The numeric c types are (effectively) integral, too.
Jeff Shaw
shawjef3 at gmail.com
Wed Mar 27 17:08:37 CET 2013
On Wednesday, March 27, 2013 11:30:24 AM, Henning Thielemann wrote:
> Writing orphan instances is generally a bad idea. Instead you could
> put your roundTo function into a nice package and import it
> everywhere.
Yup! So let's put the Integral, etc. instances right in
Foreign.C.Types. That way no one will make the mistake you're accusing
me of.
> I don't think that an Integral instance is the right way
> to go, since it would imply the signature:
>
> div :: CTime -> CTime -> CTime
>
> and the quotient of two time values is not a time.

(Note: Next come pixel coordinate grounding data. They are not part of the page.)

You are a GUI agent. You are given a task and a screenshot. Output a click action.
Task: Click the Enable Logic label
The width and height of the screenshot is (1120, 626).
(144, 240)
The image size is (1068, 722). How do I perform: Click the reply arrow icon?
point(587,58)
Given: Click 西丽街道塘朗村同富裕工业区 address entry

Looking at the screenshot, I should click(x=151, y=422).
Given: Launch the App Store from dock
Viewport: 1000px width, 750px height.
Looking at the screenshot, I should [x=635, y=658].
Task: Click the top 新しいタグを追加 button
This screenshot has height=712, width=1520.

That is irrelevant. CTime is a newtype of an integer type, and the
quotient of two integers is an integer. Foreign.C.Types certainly
doesn't have a problem dividing even stranger things, like graphemes by
graphemes.
I'm quite sure that the reason that CTime doesn't have an Integral
instance is that technically the C spec allows time_t to be a float.
However, since time_t is practically always an integer value, we should
expose that by defining the Integral instance right in Foreign.C.Types.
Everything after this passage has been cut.